甘藍細胞質雄性不育材料的分子鑒定

劉嬌嬌，王超，王帥

（東北農業大學園藝學院，黑龍江哈爾濱，150030）

結球甘藍（Brassica oleraceaL.var.capitataL.），屬十字花科蕓薹屬，為一種重要的蔬菜類作物。由于不結球白菜雜種優勢非常明顯，目前國內外主要推廣的品種大多數為F1代。不結球白菜雜種一代過去主要采用自交不親和系繁殖，但繁殖成本較高，且親本生活力易下降，制種時雜交率很難達到100%，容易出現假雜種；利用雄性不育系制種，不僅親本繁殖容易、雜種一代純度高，而且有利于新品種的自身保護。

細胞質雄性不育（CMS）是一種不能產生有活力花粉的母性遺傳現象，是由線粒體基因組的重排引起的。CMS相關基因產生一種新的蛋白質，直接或間接破壞線粒體正常的生理功能[1]，從而導致花粉敗育，研究證明，高等植物CMS與其線粒體基因密切相關。目前比較常見的不育類型主要有波里馬不育胞質（Pol CMS）、蘿卜不育胞質（Ogu CMS）和甘藍型油菜不育胞質（Nap CMS）等。蕓薹屬中波里馬不育胞質、蘿卜不育胞質研究較多，二者利用比較廣泛[2～4]。研究發現，幾乎所有的細胞質雄性不育均與線粒體基因變異有關，其中起主要作用的是重要基因和未知片段重組形成的開放讀碼框（ORF）。人們在分子鑒定方面對不育類型進行了研究，可以有效區分CMS類型。張德雙等[5]利用orf138引物證實了所獲得的白菜CMS96胞質不育系mtDNA的特異序列與Ogu CMS有高度同源，為Ogu CMS不育類型。王春國等[6]通過設計orf138特異引物對花椰菜細胞質雄性不育系和保持系進行了PCR擴增，證明所用細胞質不育材料為Ogu CMS不育類型。

本試驗通過提取甘藍細胞質雄性不育材料PM和QM mtDNA，設計orf138特異引物對其mtDNA進行PCR擴增，進而通過同源比對來鑒定PM和QM雄性不育的類型，證明2個雄性不育材料的分子類型，為今后研究甘藍雄性不育的分子機制提供一定的幫助。

1 材料與方法

1.1 試驗材料

2個甘藍細胞質不育品系PM和QM。

1.2 試驗方法

①黃化苗的培育 首先取甘藍種子1 g左右，用清水沖洗干凈，浸泡30 min，然后放置在無菌瓶中，于28℃暗培養 7～10 d（定期更換補充燒杯內水源），長出的黃化幼苗即可作為試驗材料。

②mtDNA提取試劑 DNaseⅠ、RNase A、蛋白酶K均為Takara產品，其余均為國產分析純。

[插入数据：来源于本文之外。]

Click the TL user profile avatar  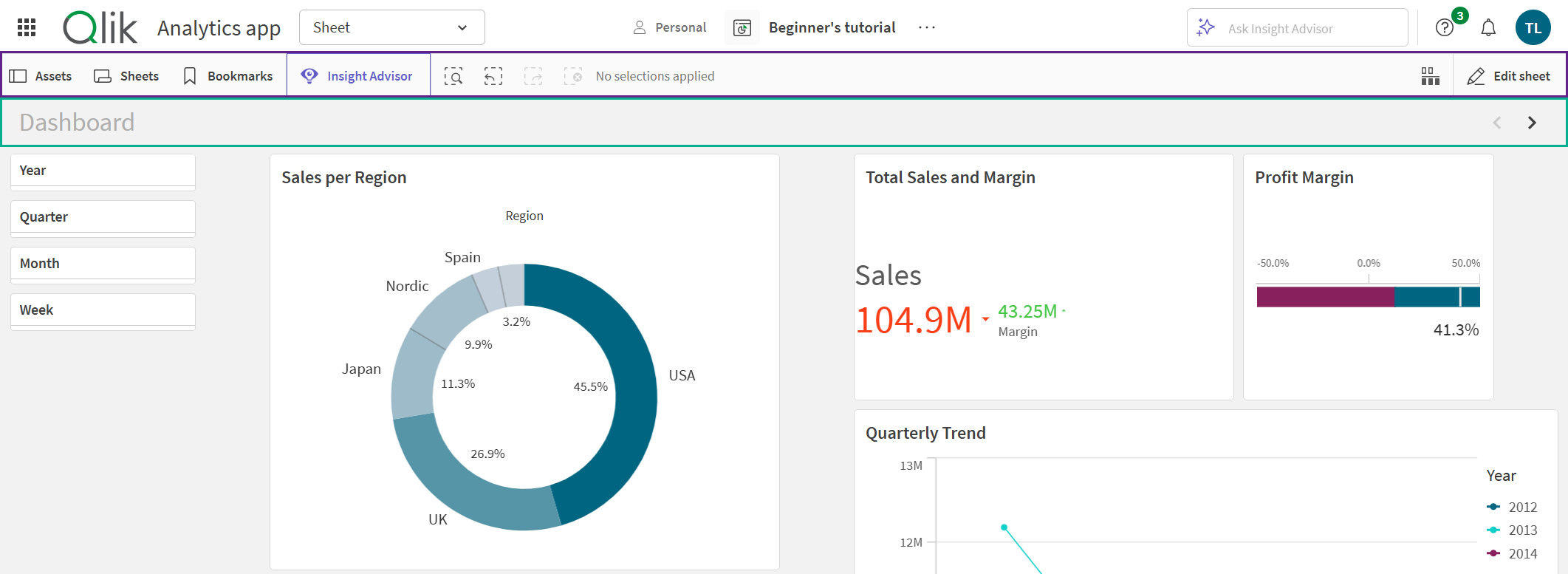(1533, 28)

a.勻漿緩沖液。0.4 mol/L甘露醇；50 mmol/L Tris-HCl，pH值 7.5；20 mmol/L EDTA-Na2；1.0 mol/L NaCl；0.2%BSA；0.1%半胱氨酸；1%PVP（BSA、半胱氨酸和PVP在試驗前加）。

b.酶解緩沖液。0.4 mol/L甘露醇；50 mmol/L Tris-HCl，pH 值 7.5；10 mmol/L MgCl2；0.1%BSA（試驗前加）。

c.Shelf緩沖液。0.5 mmol/L甘露醇；10 mmol/L Tris-HCl，pH 值 7.5；20 mmol/L EDTA-Na2。

d.裂解緩沖液。50 mmol/L Tris-HCl，pH 值 8.0；20 mmol/L EDTA-Na2；5%SDS；0.1 mol/L NaCl；0.01%β-巰基乙醇。

e.EDTA溶液。0.5 mol/L，pH值8.0。

f.DNaseⅠ溶液。1 U/mL。

g.蛋白酶K溶液。20 mg/mL。

h.乙酸鈉溶液。3 mol/L。

③線粒體提取 a.稱取20 g結球甘藍黃化苗，在冰水中沖洗10 min后擦干，放入盛有100 mL勻漿緩沖液的燒杯中，置于4℃冰箱15～30 min（黑暗條件下）。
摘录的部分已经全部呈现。